I wasn’t sure. “Maybe it would be better to ask him why he does certain things differently.”

“Can you run when you have autism? Do people with autism like sports?” I told them about Cowboy’s love for playing soccer, basketball, baseball, and disc golf.

“Are they in our classes?” was answered quite abruptly by the birthday girl whose twin had autism. “Yes, that’s my brother over there!” According to one of the teachers present, at least 13 in the first-grade group are on the autism spectrum.

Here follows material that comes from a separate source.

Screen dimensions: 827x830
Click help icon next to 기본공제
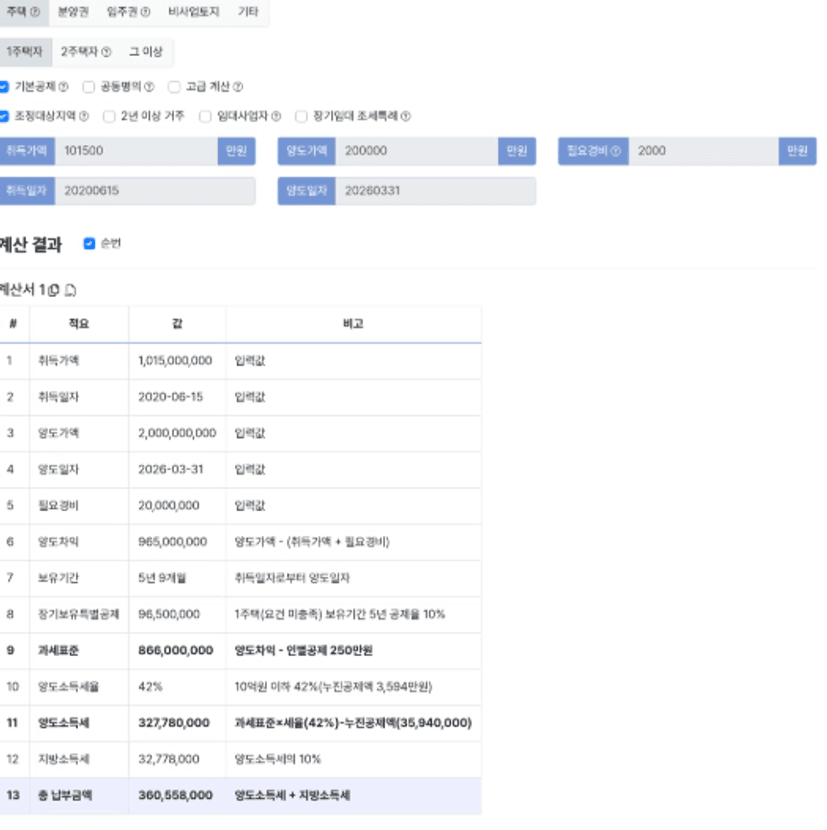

“Do you have autism forever?”

I felt myself gasp as I put my hand over my heart and said, “Many times, yes, it is forever.” The six-year-old girl who asked the question ran her finger from the corner of her eye down her cheek, to indicate a tear falling. “Yes, me too,” was my response as we shared a moment that transcended words. Don’t cry; hold it together until you get to the car. Don’t send these kids home traumatized by “the lady who came to school and cried in front of us.” I wanted to run to that compassionate soul and hold her, thanking her for her caring. I wanted to hug all of them for the concern in their eyes and the kind tone of their voices.

“But sometimes they get better,” I added. “Some get much better, and you can no longer tell they have autism. I met a man like that.”

I noticed that one of the students with autism looked inquisitive. As I got down on my knees to look him in the eyes, he asked, “Can I meet your son and play with him after school?” It was refreshing. I told him I would try to bring Cowboy to his school next time I spoke.

“What are the first words your son ever said?”

“Mama, Dada, and is it, as in “what is it?”” And then he lost his language when he was about 18 months old. That was a lifetime ago.

“I have time for one more question,” I said as I glanced down to the front row and pointed to a little boy with big brown eyes.

“How can I be a friend to someone with autism?” Perhaps the most important question of the morning, a morning that was an exercise in controlling my emotions.

“That’s such a great question. You can invite him to your house or go to his house. He might want to watch a movie with you, or play a video game, or listen to music, or any of the things you like to do. Just remember, if it’s hard for him to look you right in the eyes, it doesn’t mean he doesn’t like you. Some people with autism have a hard time looking people in the eyes.”

As the last group of kids filed out of the gym, I was struck by how much they had taught me. That slice of the future generation has an abundance of empathy and a willingness to learn about others’ differences. They made up for all the years of harsh comments, judgmental glares, and insensitivity from more adults than I care to remember.

They gave me hope. I feel more secure about Cowboy’s future. It is a gift I will treasure into eternity.